In the list of 300 schools, the SSC NSU ranks 5th, second only to the leading Moscow schools. During the year, the Novosibirsk PMS moved up one position in the rating. For several years in a row, the Higher School of Economics Lyceum has been the leader in the ranking of the 300 best schools in Russia, the Bauman Engineering School No. 1580 is in 2nd place, and the Specialized Scientific and Research Center of Moscow State University is in 3rd place.
The Novosibirsk region is represented in the rating by 9 schools, four of which are located in Akademgorodok. The 76th position in the ranking is occupied by the Lyceum No. 130, the 84th by the NSTU Engineering Lyceum. At 91st place – Gymnasium No. 1, 96th – Gymnasium No. 6 “Ermine”, Gymnasium No. 3 in Akademgorodok (194) entered the second hundred of the rating, the Second Novosibirsk Gymnasium (231) was in the third (231) Lyceum of Information Technologies (241) and Aerospace Lyceum (254).
For the fourth year in a row, the SESC NSU leads the top 20 schools in the Siberian Federal District. The 2nd and 3rd places in Siberia were retained by the Lyceum at TPU and Lyceum No. 84 named after V.A. Vlasov in Novokuznetsk.
RAEX also compiled ratings of the best schools in Russia in the integrated areas of training. The results of these ratings reflect the number of graduates who entered the budget departments of Russia’s leading universities in various areas. SESC NSU took 8th place in the direction of “Technical, natural sciences and exact sciences” (in 2021 – 10th place).
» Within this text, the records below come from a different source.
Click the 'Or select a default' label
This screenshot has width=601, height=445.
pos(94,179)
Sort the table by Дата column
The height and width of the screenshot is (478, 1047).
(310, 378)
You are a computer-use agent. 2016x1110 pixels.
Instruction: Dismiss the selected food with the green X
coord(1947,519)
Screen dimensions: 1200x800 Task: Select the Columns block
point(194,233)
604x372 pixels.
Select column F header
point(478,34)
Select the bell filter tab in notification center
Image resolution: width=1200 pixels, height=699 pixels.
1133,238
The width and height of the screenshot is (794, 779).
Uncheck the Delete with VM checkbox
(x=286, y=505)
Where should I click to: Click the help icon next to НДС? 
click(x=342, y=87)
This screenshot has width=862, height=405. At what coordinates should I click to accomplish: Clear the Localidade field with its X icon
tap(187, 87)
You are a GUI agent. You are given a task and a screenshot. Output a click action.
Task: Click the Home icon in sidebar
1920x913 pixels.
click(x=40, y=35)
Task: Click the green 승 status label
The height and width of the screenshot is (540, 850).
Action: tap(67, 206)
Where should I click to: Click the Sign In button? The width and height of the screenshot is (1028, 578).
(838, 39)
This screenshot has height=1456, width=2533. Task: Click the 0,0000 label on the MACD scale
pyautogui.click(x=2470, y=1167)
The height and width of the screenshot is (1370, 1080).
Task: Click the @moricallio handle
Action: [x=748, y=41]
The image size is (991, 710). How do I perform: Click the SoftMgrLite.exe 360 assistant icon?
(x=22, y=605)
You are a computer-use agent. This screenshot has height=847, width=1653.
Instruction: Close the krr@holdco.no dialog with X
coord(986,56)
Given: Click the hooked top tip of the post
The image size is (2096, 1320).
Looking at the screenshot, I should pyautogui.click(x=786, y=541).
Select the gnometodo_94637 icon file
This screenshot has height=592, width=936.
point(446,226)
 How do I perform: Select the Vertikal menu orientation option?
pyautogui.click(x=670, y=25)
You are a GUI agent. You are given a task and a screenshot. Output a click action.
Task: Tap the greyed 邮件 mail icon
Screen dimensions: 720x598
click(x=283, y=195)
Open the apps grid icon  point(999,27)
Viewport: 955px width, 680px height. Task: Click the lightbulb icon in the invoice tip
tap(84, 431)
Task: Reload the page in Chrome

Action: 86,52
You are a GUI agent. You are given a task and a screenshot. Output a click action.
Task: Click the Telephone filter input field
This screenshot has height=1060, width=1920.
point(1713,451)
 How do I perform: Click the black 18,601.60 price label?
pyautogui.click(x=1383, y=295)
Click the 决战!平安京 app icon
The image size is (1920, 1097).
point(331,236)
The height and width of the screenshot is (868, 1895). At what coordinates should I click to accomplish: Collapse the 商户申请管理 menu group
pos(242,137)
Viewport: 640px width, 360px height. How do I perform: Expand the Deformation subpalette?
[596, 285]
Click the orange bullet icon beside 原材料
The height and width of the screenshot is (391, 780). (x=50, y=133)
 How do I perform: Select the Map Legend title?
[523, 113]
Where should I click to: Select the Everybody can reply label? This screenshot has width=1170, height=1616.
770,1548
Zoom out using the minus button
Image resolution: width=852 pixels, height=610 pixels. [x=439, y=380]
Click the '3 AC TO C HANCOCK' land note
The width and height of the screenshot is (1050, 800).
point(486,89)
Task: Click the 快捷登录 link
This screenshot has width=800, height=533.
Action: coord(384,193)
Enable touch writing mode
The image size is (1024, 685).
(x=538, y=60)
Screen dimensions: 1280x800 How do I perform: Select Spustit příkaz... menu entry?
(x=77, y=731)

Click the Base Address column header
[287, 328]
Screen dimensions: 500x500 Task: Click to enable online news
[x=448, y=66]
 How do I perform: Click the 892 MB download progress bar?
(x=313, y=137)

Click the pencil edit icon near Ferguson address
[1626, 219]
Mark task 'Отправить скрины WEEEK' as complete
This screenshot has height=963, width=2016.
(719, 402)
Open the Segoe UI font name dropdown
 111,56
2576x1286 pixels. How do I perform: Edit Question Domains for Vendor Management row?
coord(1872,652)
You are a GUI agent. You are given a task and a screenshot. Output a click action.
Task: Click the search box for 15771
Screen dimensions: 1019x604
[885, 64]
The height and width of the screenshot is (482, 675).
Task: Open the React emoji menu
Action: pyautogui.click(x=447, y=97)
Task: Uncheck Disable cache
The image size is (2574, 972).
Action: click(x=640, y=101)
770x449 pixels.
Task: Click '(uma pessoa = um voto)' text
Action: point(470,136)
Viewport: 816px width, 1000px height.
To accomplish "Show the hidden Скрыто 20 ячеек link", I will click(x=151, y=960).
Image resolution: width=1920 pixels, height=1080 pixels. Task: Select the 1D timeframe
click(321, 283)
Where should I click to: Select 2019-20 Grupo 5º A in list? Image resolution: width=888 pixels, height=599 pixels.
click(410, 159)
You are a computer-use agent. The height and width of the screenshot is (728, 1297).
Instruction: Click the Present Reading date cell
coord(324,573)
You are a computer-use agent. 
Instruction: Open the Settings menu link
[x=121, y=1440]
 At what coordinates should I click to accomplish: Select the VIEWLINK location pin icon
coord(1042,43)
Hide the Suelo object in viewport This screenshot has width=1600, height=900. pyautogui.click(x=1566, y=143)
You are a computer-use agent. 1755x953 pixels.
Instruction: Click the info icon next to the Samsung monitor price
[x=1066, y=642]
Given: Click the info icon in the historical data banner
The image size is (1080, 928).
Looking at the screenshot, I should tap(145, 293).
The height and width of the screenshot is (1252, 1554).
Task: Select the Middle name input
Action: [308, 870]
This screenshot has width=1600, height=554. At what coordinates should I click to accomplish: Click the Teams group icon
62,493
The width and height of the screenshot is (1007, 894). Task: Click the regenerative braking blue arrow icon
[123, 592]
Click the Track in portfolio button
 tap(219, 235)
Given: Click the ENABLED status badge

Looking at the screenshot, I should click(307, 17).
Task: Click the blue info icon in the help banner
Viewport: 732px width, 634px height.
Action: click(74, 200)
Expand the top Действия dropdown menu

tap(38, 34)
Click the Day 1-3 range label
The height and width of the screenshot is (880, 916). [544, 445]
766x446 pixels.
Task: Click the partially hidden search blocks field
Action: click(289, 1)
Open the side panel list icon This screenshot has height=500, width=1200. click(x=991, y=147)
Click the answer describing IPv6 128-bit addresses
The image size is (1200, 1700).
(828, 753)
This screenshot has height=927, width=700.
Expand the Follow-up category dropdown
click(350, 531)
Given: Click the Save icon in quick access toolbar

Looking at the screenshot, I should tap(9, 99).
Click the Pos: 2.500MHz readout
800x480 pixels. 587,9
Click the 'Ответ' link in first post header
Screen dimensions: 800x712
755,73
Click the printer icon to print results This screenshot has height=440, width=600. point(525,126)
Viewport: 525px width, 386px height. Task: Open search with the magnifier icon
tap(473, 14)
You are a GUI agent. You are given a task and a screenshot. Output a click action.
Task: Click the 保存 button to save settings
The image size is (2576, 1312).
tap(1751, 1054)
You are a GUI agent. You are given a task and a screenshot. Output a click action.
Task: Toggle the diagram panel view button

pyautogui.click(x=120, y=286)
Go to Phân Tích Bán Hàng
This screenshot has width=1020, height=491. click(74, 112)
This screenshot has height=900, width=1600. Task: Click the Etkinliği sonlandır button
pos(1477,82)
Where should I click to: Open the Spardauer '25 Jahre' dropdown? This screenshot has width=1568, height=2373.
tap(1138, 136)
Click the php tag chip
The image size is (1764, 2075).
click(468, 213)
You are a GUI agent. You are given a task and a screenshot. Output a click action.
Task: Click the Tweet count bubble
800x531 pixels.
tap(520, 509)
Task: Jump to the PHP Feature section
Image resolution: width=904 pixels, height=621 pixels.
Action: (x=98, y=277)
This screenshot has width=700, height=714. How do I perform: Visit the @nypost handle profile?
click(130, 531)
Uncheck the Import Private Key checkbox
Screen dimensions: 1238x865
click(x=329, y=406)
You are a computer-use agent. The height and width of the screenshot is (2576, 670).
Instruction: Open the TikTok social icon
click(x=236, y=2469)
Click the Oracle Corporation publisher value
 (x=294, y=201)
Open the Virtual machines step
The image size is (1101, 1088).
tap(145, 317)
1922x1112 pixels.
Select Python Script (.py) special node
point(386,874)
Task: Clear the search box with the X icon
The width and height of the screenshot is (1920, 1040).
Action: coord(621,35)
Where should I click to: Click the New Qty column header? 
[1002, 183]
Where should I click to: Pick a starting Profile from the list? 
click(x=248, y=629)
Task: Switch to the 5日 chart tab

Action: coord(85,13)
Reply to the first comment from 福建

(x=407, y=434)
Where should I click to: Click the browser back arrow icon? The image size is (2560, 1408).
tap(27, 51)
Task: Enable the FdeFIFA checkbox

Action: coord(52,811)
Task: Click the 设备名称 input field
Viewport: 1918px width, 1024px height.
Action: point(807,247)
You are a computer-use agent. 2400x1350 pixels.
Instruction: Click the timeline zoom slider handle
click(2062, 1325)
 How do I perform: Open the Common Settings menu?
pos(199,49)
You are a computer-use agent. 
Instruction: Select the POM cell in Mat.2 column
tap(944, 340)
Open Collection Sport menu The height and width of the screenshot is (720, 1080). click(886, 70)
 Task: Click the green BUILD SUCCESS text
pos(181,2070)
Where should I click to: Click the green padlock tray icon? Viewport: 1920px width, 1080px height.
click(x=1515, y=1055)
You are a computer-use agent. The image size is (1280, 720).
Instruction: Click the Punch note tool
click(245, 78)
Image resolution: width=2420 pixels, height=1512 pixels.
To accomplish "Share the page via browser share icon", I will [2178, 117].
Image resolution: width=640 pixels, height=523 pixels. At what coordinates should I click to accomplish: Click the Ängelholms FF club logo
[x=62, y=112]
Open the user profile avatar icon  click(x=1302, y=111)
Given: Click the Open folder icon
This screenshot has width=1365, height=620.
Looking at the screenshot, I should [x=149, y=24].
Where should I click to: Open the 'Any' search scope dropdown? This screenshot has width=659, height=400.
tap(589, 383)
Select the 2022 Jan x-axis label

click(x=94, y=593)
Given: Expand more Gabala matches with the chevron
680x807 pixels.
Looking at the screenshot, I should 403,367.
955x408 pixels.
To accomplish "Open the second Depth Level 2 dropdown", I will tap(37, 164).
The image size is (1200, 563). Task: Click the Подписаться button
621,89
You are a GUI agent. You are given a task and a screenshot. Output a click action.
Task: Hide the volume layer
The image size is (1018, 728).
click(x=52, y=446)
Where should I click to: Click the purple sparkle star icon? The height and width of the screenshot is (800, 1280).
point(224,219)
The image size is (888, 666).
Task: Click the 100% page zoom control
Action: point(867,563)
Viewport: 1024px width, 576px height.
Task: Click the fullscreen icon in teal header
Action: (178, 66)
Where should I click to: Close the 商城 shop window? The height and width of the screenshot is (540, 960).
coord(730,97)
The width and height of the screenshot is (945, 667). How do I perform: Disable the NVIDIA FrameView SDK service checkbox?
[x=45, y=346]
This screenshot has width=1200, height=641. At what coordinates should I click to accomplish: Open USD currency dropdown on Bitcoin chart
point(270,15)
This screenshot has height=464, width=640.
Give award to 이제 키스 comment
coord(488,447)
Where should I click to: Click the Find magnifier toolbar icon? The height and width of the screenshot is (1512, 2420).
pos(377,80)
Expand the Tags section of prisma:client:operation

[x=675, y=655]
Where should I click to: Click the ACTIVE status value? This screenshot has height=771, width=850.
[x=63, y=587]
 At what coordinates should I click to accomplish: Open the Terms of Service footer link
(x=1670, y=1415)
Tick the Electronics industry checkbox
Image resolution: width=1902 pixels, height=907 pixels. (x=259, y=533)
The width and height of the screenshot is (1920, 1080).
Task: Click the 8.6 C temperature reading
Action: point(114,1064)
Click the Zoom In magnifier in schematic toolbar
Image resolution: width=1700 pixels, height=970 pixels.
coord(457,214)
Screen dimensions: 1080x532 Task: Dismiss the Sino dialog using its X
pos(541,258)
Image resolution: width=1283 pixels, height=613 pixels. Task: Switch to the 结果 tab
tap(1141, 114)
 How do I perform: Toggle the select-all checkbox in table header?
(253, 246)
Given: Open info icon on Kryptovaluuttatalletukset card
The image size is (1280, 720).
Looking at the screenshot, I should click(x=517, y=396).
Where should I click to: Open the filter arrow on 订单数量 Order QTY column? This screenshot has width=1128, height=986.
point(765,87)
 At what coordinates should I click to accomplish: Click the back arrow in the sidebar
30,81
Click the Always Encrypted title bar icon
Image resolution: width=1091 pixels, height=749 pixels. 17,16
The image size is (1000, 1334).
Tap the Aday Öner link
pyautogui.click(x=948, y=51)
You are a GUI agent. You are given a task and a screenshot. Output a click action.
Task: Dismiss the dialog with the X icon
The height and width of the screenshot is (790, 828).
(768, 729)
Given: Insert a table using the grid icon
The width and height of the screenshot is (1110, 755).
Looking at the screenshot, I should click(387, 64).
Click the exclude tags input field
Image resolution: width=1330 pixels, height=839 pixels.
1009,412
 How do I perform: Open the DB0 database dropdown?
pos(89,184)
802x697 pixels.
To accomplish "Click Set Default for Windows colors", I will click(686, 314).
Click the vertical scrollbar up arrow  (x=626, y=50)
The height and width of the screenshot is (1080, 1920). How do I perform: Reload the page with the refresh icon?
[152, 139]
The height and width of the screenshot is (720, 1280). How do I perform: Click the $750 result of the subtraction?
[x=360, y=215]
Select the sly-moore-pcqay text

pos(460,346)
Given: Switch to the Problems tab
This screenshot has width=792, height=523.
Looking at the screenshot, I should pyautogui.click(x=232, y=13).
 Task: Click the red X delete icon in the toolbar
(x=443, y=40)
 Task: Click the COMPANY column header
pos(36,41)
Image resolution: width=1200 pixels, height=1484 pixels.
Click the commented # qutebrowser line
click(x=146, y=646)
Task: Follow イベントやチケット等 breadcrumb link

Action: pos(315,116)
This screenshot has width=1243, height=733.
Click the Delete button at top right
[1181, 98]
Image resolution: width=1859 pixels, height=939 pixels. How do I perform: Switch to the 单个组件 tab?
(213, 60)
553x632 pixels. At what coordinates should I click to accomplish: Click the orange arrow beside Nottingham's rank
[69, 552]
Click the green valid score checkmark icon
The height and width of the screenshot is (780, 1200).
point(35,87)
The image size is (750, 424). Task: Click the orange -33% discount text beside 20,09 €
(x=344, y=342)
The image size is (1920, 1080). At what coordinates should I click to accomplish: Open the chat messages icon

In the ranking of the best Russian schools in terms of competitiveness of graduates prepared by the agency, NSU SESC took 11th place, having risen by two positions over the year. The leader, as in last year’s ratings, remains the SESC MSU. This rating ranks schools based on their success in entering the strongest universities in Russia, showing which schools have the highest concentration of minds.
Unlike the ranking of the top 300 schools, the schools in the list are ranked based on the number of graduating classes.
The school survey has been conducted by the RAEX agency since 2015. The new rankings are based on exclusive information provided by leading universities on admission campaigns in 2020 and 2021. We used data from 47 out of 52 universities that were in the top 50 RAEX university rankings in 2020 or 2021. In total, the agency processed information about 220 thousand graduates. The final score of schools was also influenced by the level of universities where graduates entered and the basis for enrolling an applicant (on a budgetary basis according to a general competition, on a paid basis, according to a target recruitment or without entrance examinations based on the results of Olympiads).
SUNC NSU (formerly FMS at NSU) was established on August 23, 1963 at the suggestion of Academician M.A. Lavrentiev. The purpose of the school is to identify children who have shown inclinations and abilities to study mathematics, physics, and later chemistry and biology, and to create conditions for the development of the creative abilities of schoolchildren, their independence, and interest in scientific activities.
This list is formed without adjustment for the number of graduating classes and reflects the contribution of schools to the quality preparation of applicants.
Unlike the ranking of the top 300 schools, the schools in the list are ranked based on the number of graduating classes.